>> begin DATASET ENTRIES
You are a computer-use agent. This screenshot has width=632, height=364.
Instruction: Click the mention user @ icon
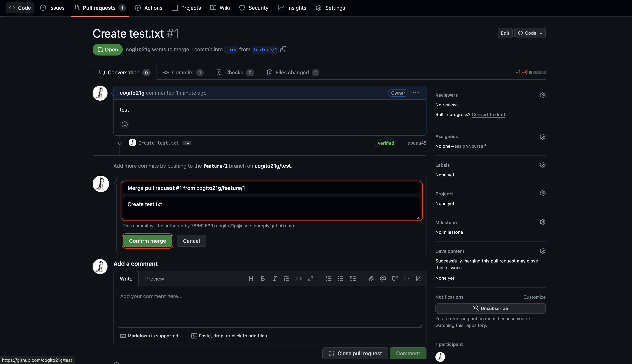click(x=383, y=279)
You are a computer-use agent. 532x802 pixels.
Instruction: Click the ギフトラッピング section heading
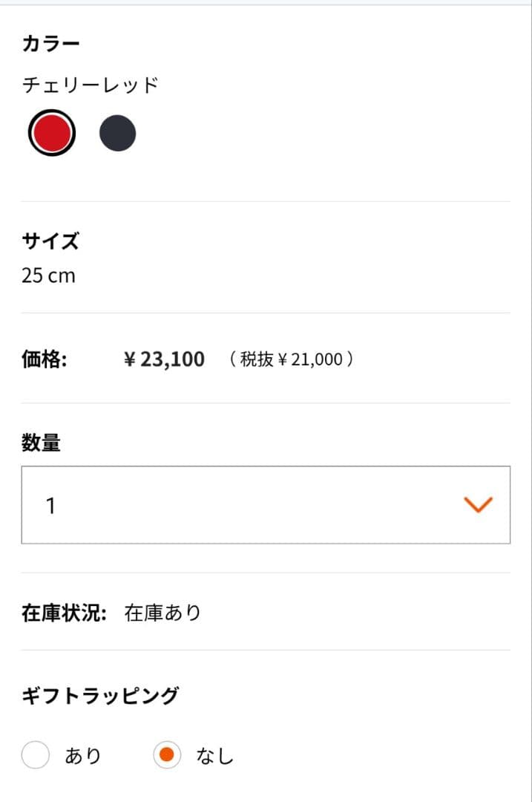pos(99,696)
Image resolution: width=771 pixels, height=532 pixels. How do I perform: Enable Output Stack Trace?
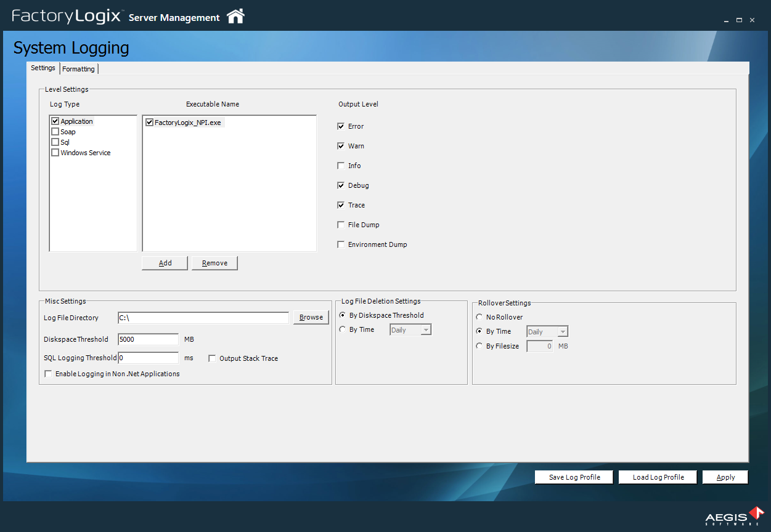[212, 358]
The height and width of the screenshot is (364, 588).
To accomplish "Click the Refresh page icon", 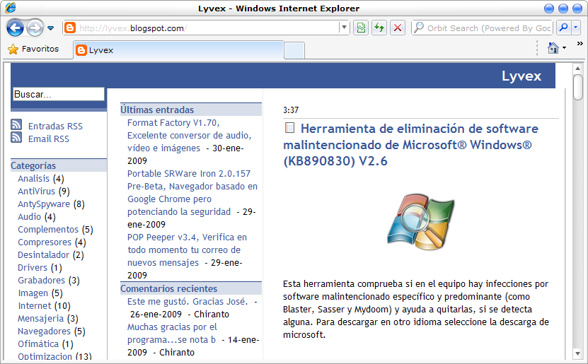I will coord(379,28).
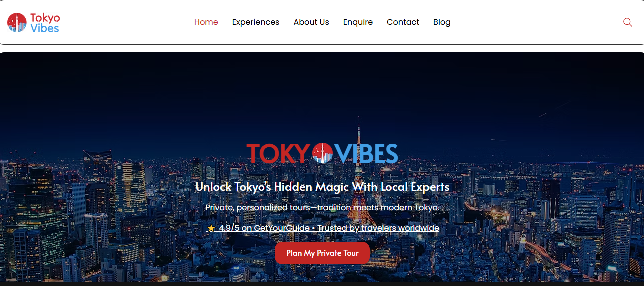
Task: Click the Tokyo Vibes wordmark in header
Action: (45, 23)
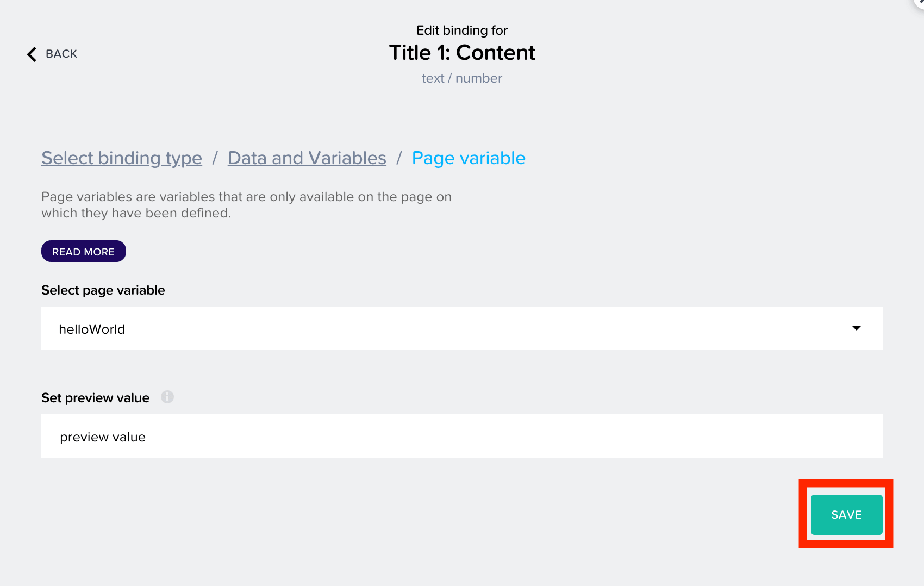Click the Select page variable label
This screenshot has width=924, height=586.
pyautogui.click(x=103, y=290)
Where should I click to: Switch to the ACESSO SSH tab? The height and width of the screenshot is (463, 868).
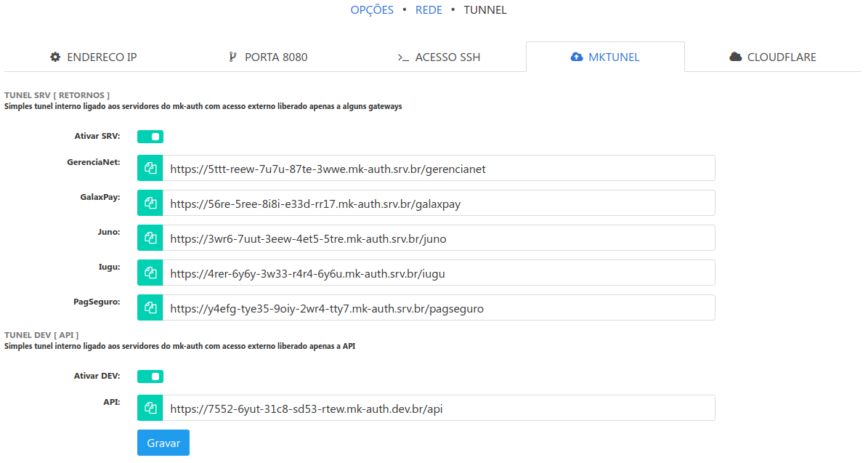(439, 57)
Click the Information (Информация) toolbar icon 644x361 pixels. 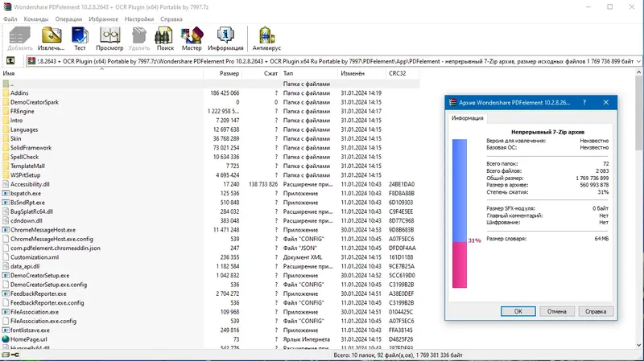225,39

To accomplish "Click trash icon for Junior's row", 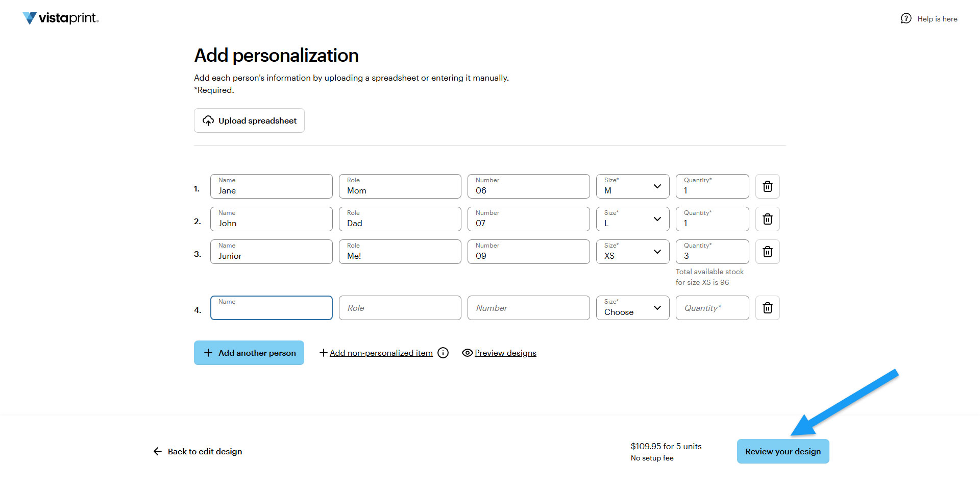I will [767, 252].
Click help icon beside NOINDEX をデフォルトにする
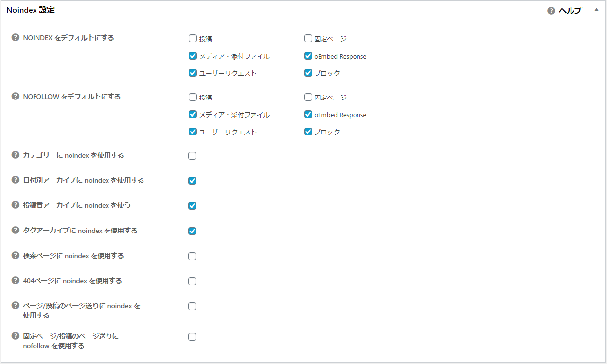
>> end DATASET ENTRIES
TASK
Find each line above that contains the word "height", and copy all of those lines.

THE RESPONSE
You are a computer-use agent. This screenshot has width=632, height=364.
Image resolution: width=771 pixels, height=532 pixels. How do I perform: Enable Output Stack Trace?
The height and width of the screenshot is (364, 588).
This screenshot has width=924, height=586.
Where should I click to: Switch to the ACESSO SSH tab? The height and width of the screenshot is (463, 868).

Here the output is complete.